§ **Texte fourni**:
Tahiti, le 22 septembre 2020 - Séparés de seulement 10 voix à l'issue du scrutin du 28 juin dernier à Uturoa, Sylviane Terooatea et Matahi Brotherson seront peut-être amenés à se départager de nouveau. Le recours électoral effectué par l'ancienne tāvana a trouvé une oreille attentive auprès du rapporteur public du tribunal administratif. La magistrate a en effet conclu à l'irrégularité de 10 procurations. Suffisant pour justifier selon elle une annulation du scrutin.

La bataille avait été indécise jusqu'au bout. Arrivée en tête au premier tour en mars dernier avec 241 voix d'avance, la mairesse d'Uturoa avait vu son principal adversaire la dépasser d'une courte tête lors du second tour organisé plus de trois mois plus tard. Matahi Brotherson avait ainsi largement fédéré autour de son nom dans l'entre-deux tours interminable, doublant quasiment le nombre de voix obtenues. En passant de 776 à 1381 voix, l'élu sans étiquette s'imposait le 28 juin de 10 voix face à la mairesse sortante et donc sortie. Un faible écart de voix qui laissait supposer le dépôt d'un recours en annulation, ce qui fut fait dès le 3 juillet.

Dix procurations irrégulières

Si l'avocat de Mme Terooatea, Me Mourad Mikou, a évoqué une campagne qui s'est déroulée dans un climat douteux, ce sont les arguments sur les irrégularités de procurations qui ont retenu l'attention du rapporteur public. Le code électoral prévoit en effet que, quand une procuration doit être signée par celui qui la donne, elle doit également être établie devant un agent de police ou un gendarme, ce dernier "après avoir porté mention de celle-ci sur un registre spécial ouvert par ses soins, indique sur celle-ci ses noms et qualité et la revêt de son visa et de son cachet". Pour la magistrate, il s'agit de formalités essentielles pour la régularité des suffrages. Une exigence réglementaire qui l'ont conduite à un examen attentif des procurations contestées. Ainsi, sur six d'entre elles, deux sont dépourvues de signature et quatre ne présentent qu'une croix. "Les votes émis au moyen de ces procurations sont irréguliers". Sur quatre autres procurations, le cachet, le visa ou les noms et qualités de l'agent de police judiciaire seront manquants. "Au total, sur les 14 procurations contestées, 10 d'entre elles sont irrégulières" conclura la magistrate qui ajoutera que, compte tenu de l'écart de 10 voix, ces irrégularités "sont de nature à avoir altérer la sincérité du scrutin". Elle a ainsi conclu à l'annulation des opérations électorales du 28 juin dernier.

§ **Travail demandé**:
1. Répondez à ces questions sur l'article consacré à l'élection municipale d'Uturoa :
(a) Avec combien de voix d'avance la mairesse d'Uturoa était-elle arrivée en tête au premier tour ?
(b) À quelle date le recours en annulation a-t-il été déposé ?
(c) Sur les 14 procurations contestées, combien la magistrate juge-t-elle irrégulières ?
2. Rédigez la suite de l'article sur l'élection municipale d'Uturoa, s'il vous plaît.

§ **Jeu de données**:

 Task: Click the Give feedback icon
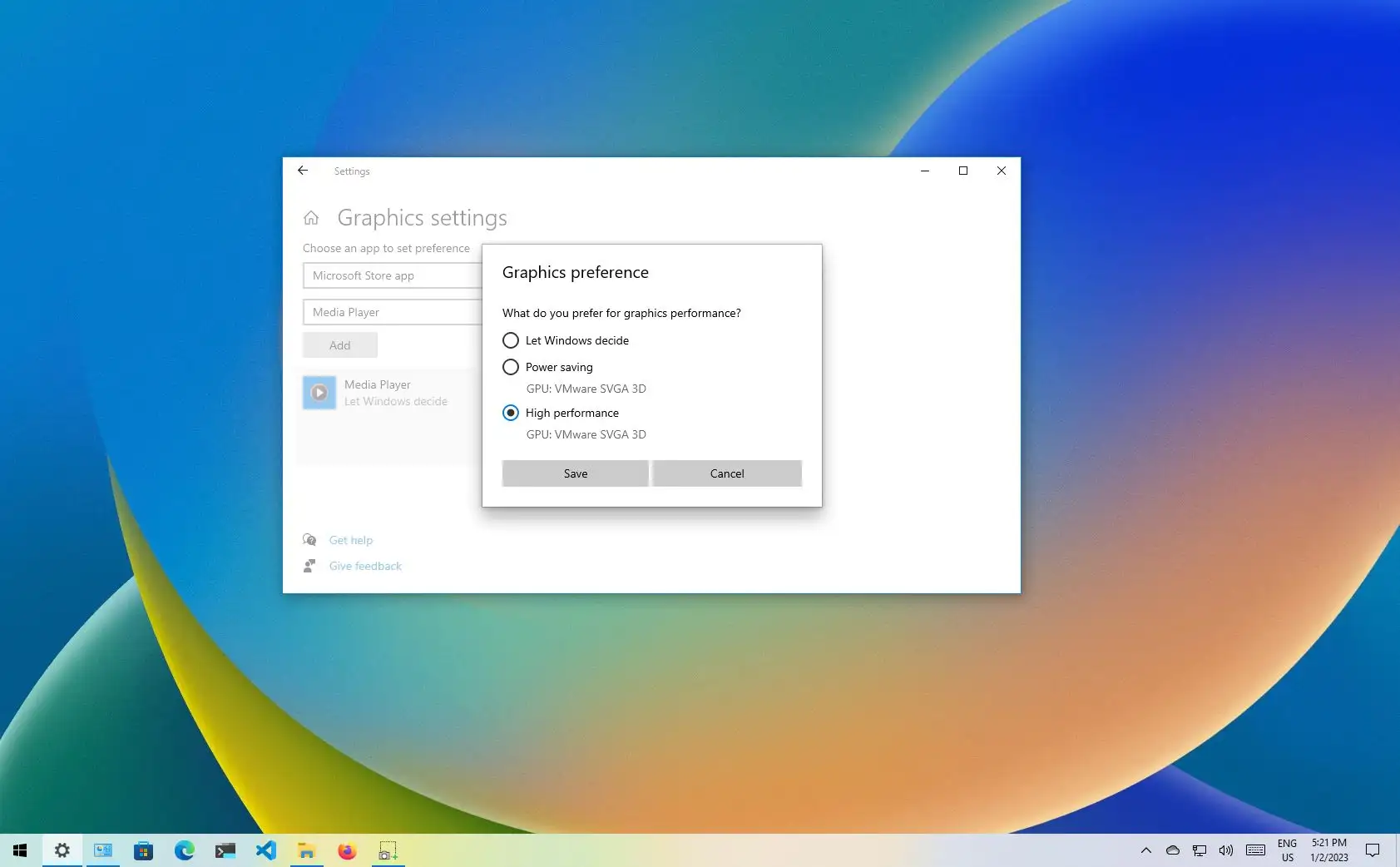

§ **Réponses**:
1.
(a) 241 voix.
(b) Le 3 juillet.
(c) 10.

2.
Négligence des agents de police et de gendarmerie

Si le sourire se devinait sous le masque de l'élue Tahoeraa candidate aux élections sénatoriales, les grimaces étaient perceptibles sous ceux de l'actuel tāvana et de son conseil. L'avocat, Me Robin Quinquis, tentera ainsi de minimiser les faits en évoquant de "pures omissions matérielles" qui ne seraient que le fait de "négligence de certains agents qui portent préjudice à tout le monde". En ligne de mire des gendarmes et des policiers à Raiatea et à Tahiti qui auraient failli à leur mission de vérifier et d'enregistrer correctement les procurations. Une négligence qui poussera l'avocat a demandé le déclenchement d'une enquête interne pour préciser si les procurations litigieuses ont bien été traitées dans le respect des règles du droit. "Réorganiser les élections car il y a un tampon qui manque c'est regrettable alors qu'il peut être simplement fait une enquête" histoire pour les agents concernés de donner des précisions et faire toute la lumière sur la procédure. Une volonté qui s'est heurtée à un mur selon l'avocat, "les agents de police judiciaire ne veulent pas le faire et ont des consignes pour ne pas le faire".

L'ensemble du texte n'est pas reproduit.